🤖 AI Summary
This work addresses inference-intensive regression (RiR)—a challenging task requiring precise numerical attribute inference (e.g., Likert-scale scores, domain-specific retrieval scores) from text under data scarcity and computational constraints. We propose MENTAT, a parameter-efficient framework that integrates batched reflective prompt optimization with neural ensembling over a frozen large language model (LLM), eliminating full-parameter fine-tuning. Instead, MENTAT leverages prompt engineering and lightweight Transformer encoders to achieve accurate, scalable regression.
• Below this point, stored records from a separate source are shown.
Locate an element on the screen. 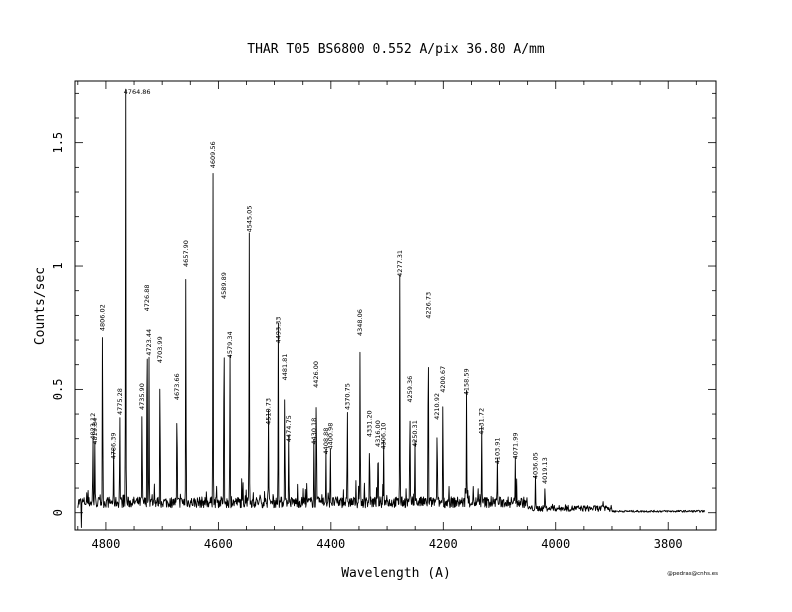 The height and width of the screenshot is (612, 792). peak-label: 4764.86 is located at coordinates (138, 92).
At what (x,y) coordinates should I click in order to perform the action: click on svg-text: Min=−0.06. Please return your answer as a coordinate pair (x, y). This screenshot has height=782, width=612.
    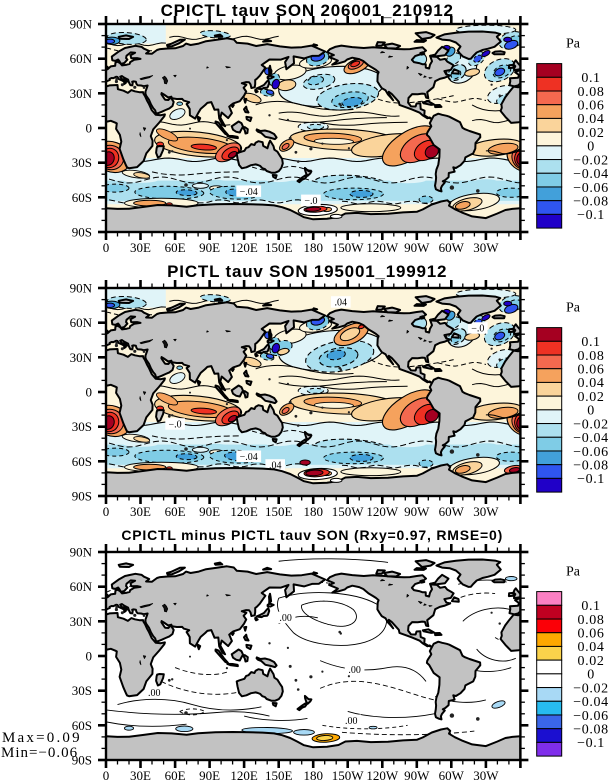
    Looking at the image, I should click on (40, 753).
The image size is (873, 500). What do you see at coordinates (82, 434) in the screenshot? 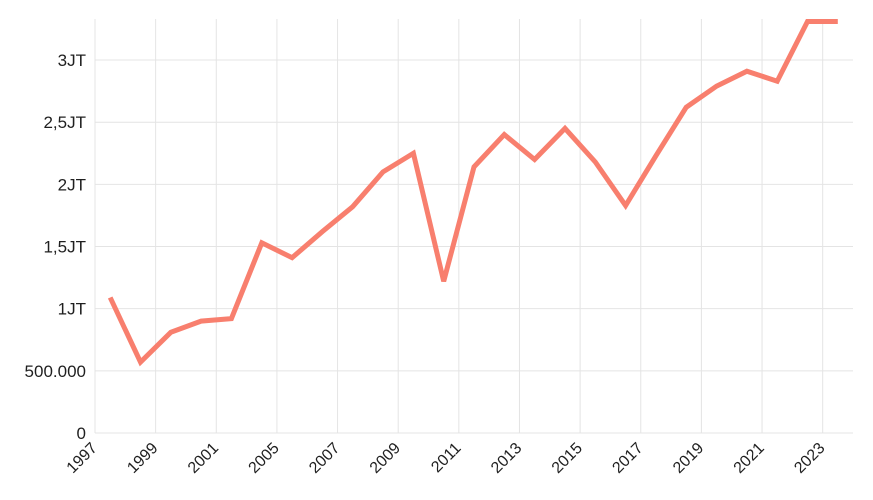
I see `y-axis-tick-label: 0` at bounding box center [82, 434].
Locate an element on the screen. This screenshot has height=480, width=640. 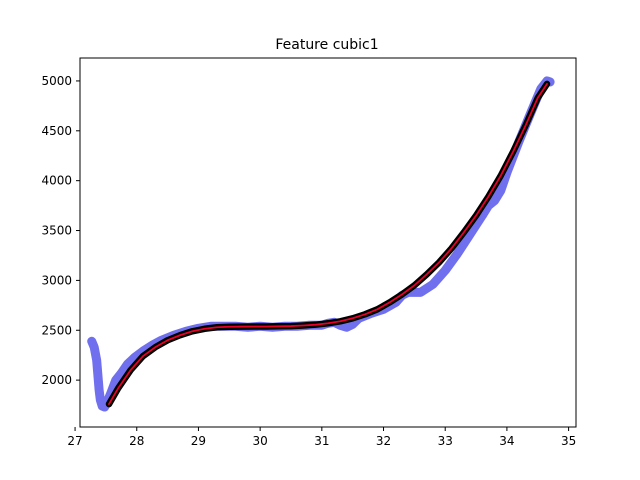
x-tick-label: 33 is located at coordinates (446, 441).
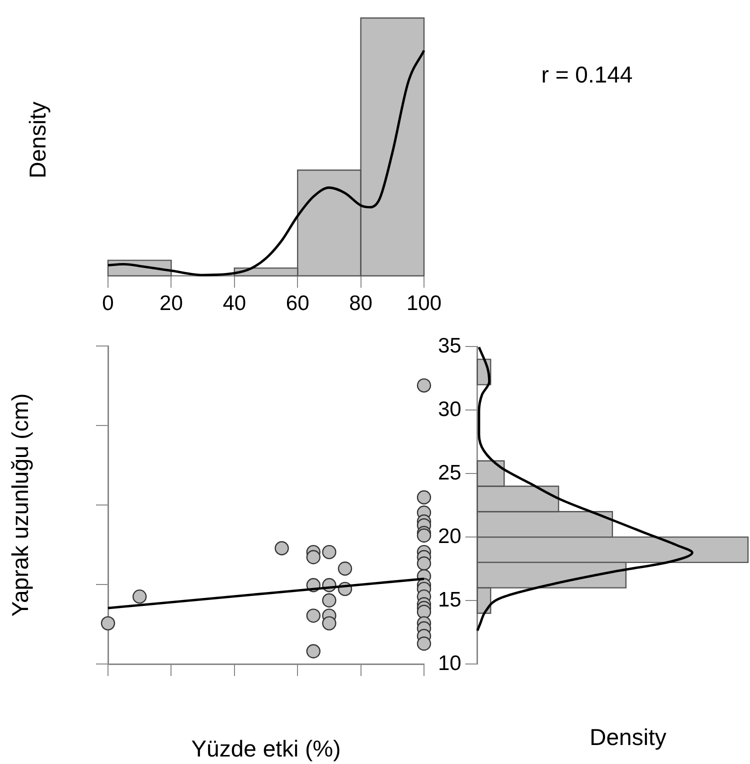 This screenshot has height=764, width=750. I want to click on x-axis-title: Yüzde etki (%), so click(266, 749).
Evaluated on three real-world RiR tasks, MENTAT achieves an average 65% improvement over strong baselines, substantially outperforming existing few-shot regression methods. Our contributions include: (1) a novel, tuning-free paradigm for numerical semantic reasoning in low-resource settings; (2) the first dedicated benchmark and evaluation framework for RiR; and (3) empirical validation of prompt-based ensembling as a viable alternative to parameter adaptation for regression over frozen LLMs.
📝 Abstract
AI researchers and practitioners increasingly apply large language models (LLMs) to what we call reasoning-intensive regression (RiR), i.e. deducing subtle numerical properties from text. Unlike standard language regression tasks, e.g. for sentiment or similarity, RiR often appears instead in ad-hoc problems like rubric-based scoring or domain-specific retrieval, where much deeper analysis of text is required while only limited task-specific training data and computation are available. We cast three realistic problems as RiR tasks to establish an initial benchmark, and use that to test our hypothesis that prompting frozen LLMs and finetuning Transformer encoders via gradient descent will both often struggle in RiR. We then propose MENTAT, a simple and lightweight method that combines batch-reflective prompt optimization with neural ensemble learning. MENTAT achieves up to 65% improvement over both baselines, though substantial room remains for future advances in RiR.